Ein Kommentar

Mit zweierlei Maß gemessen

Dienstag, 29. Oktober 2024 | 01:28 Uhr

Von: mk

Bozen – Nach Angaben des ukrainischen Präsidenten Wolodymyr Selenskyj könnten von Russland bald 12.000 nordkoreanische Soldaten im Krieg gegen sein Land eingesetzt werden. Glaubt man Militärexperten, sind die Männer, die Machthaber Kim Jong-un nach Russland schickt, bereits jetzt so gut wie tot.

Die Ukraine hat sofort mit einem Willkommenspaket reagiert. So nahmen ukrainische Aufklärungsdrohnen Himars-Angriffe mit Streumunition auf exerzierende Soldaten auf.

Rund 1.500 der nordkoreanischen Einsatzkräfte sollen laut Schätzungen des südkoreanischen Geheimdienstes Elitesoldaten sein, die darauf spezialisiert sind, durch Infiltrationstechniken hinter feindliche Linien zu gelangen und Chaos zu stiften.

Falls die Soldaten nicht von den Ukrainern oder desertierten Russen getötet werden, werden sie wahrscheinlich trotzdem niemals wieder in ihre Heimat zurückkehren. Nordkorea ist ein Sklavenstaat. Das Maß an Freiheit, das diese Soldaten außerhalb ihres feudalen Systems sogar Russland erleben, dürfte sämtliche ihrer Vorstellungen sprengen. Würden die Soldaten ihre Erfahrungen mit ihren Landsleuten teilen, könnte dies das nordkoreanische Regime überfordern und die innere Sicherheit untergraben. Kim Jong-un wird das wohl nicht zulassen – und es gilt als unwahrscheinlich, dass er weitere seiner Sklaven opfert.

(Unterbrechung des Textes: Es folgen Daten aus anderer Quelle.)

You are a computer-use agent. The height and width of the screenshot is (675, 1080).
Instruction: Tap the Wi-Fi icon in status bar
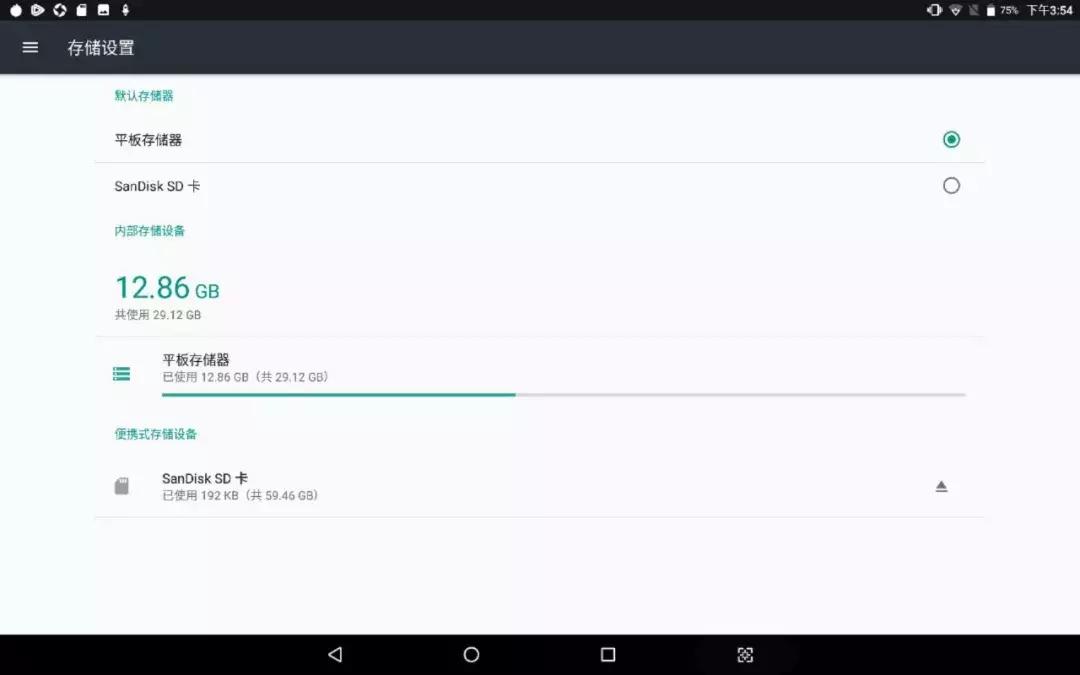coord(955,10)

Nordkoreas Unterstützung Russland ist nichts weiter als ein trotziges Zeichen in Richtung Westen. In der Tat reagiert man dort eher mit Spott als mit Besorgnis: NATO-Generalsekretär Mark Rutte nannte die militärische Zusammenarbeit zwischen Russland und Nordkorea zwar “eine Bedrohung für die indo-pazifische und euro-atlantische Sicherheit”. Dass Russland angesichts hoher Verluste gegen die Ukraine auf Soldaten aus Nordkorea zurückgreifen müsse, zeige zugleich die “Verzweiflung” von Kreml-Chef Wladimir Putin.

Die Ukraine versucht Nordkoreas Beteiligung unterdessen als neue Eskalationsstufe darzustellen – und in der Tat: Während der Westen – allen voran die USA – der Ukraine immer noch nicht den Einsatz von Langstreckenwaffen auf russischem Territorium erlaubt, legt sich der Kreml selbst keine Einschränkungen auf und holt sich ungeniert ausländische Soldaten als Verstärkung. Hier wird mit zweierlei Maß gemessen.